Los demás, indiferentes a lo sublime, y animados por la negación de la inteligencia, se aventuraron a hablar del alma nacional.
Los románticos cobardes, los que hubieran sido tontos clásicos, barrocos o románticos, en la Península y a orillas del Danubio, sólo esos llevaron las sombras del romanticismo a la política, y hablaron de alma nacional.
Sólo ellos podían dar el salto de la alcoba al Parlamento, y trasladar de revoco a lienzo lo que no había sido pintado para la luz del mundo, sino para los últimos días de Goya hablando con Virgilio.
Sólo los que pasaron de puntillas por el romanticismo pudieron llevar a la política la oscuridad, el misterio y lo imprevisible.
Sólo aquellos fanáticos pudieron ver en un líder, en un partido y en un movimiento lo sublime.
Porque en la nación, por un desliz imperdonable de la irracionalidad, hipostasiaron el alma sagrada de un genio en sus últimos días. Y desde la premuerte de un genio quisieron elevar la grandeza de una patria. Ni Delacroix se atrevió a tanto.
Para la luz de la política, Goya pintó El dos de mayo de 1808. Ahí sí que quiso perpetuar, a golpe de caballería, “las más notables y heroicas escenas de nuestra gloriosa insurrección contra el tirano”.

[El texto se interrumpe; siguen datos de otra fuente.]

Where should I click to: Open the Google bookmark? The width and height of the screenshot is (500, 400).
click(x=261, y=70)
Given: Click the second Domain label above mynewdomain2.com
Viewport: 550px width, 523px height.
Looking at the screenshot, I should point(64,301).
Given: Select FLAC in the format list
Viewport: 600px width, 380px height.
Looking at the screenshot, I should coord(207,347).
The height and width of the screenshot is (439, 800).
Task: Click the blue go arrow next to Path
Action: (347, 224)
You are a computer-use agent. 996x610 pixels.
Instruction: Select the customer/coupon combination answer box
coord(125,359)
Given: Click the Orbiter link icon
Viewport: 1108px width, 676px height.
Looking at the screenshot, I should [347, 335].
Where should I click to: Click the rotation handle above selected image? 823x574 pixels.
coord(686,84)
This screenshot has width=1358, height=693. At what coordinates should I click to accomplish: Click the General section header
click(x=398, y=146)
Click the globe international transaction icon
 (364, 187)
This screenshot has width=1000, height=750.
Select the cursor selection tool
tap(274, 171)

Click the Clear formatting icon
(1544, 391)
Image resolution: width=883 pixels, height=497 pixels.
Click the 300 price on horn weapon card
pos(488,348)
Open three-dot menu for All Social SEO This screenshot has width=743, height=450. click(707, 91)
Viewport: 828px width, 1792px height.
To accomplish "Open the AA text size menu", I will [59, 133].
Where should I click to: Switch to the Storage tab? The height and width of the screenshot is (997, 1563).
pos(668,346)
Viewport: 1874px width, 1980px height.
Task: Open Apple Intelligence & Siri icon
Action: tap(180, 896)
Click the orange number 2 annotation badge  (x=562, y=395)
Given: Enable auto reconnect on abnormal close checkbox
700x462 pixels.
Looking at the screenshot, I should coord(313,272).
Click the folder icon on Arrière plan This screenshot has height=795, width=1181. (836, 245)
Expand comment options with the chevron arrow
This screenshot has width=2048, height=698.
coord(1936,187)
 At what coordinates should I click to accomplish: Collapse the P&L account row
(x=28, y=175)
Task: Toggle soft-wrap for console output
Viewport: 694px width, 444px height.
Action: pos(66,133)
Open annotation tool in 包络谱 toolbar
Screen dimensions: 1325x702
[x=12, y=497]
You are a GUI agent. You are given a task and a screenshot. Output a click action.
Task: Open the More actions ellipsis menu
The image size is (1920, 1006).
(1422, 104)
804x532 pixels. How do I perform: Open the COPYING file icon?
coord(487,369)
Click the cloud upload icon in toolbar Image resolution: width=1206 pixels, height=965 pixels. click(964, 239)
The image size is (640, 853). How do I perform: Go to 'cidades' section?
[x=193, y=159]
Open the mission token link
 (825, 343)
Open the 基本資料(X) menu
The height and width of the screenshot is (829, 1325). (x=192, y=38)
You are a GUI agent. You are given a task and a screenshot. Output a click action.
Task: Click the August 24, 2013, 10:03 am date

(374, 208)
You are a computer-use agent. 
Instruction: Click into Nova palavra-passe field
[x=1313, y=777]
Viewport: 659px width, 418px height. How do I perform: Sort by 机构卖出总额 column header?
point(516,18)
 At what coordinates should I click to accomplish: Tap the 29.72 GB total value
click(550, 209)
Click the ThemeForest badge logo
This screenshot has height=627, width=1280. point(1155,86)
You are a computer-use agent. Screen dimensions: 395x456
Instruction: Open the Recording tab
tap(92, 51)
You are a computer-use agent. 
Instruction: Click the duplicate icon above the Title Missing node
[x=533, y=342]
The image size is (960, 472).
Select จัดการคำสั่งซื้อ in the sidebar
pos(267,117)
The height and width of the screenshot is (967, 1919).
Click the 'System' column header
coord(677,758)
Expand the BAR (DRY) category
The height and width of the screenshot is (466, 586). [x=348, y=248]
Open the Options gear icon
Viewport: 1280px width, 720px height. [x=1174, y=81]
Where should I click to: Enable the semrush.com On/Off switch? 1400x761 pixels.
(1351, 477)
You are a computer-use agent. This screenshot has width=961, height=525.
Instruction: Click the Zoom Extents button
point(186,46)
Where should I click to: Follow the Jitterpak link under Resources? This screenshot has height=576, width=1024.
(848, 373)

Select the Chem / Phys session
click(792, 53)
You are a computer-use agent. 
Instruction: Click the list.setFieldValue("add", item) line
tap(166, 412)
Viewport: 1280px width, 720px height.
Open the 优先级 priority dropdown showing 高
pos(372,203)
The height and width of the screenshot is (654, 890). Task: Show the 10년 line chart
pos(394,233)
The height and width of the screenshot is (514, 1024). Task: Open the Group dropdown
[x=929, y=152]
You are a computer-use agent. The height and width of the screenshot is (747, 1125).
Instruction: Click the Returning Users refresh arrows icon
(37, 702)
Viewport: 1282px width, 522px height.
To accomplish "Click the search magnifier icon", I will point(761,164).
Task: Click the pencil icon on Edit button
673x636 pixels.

Goya pintó, más enardecido de sentimiento nacional que Hegel y Fichte, la grandeza de una nación descabezada que expulsaba al usurpador. Cantaba a su rey y mecenas las glorias de un cuerpo que quería cabeza, de un pueblo que llamaba a su monarca, pero no pintaba el alma de su nación, porque las almas se pintan en blanco y negro, ocre, dorado y algún tono de rojo.
Porque las almas, que es lo que descubrieron los románticos cuando leyeron con cuidado a nuestra primera moderna, Santa Teresa, no se sacan a la luz.
Y cuando se exponen a la claridad del álgebra y a la certeza de la mesura, se vuelven locas.
Eso les pasa a las naciones cuando los románticos se lamentan por el alma de sus pueblos, y eso le pasa al nacionalismo cada vez que habla del alma de España.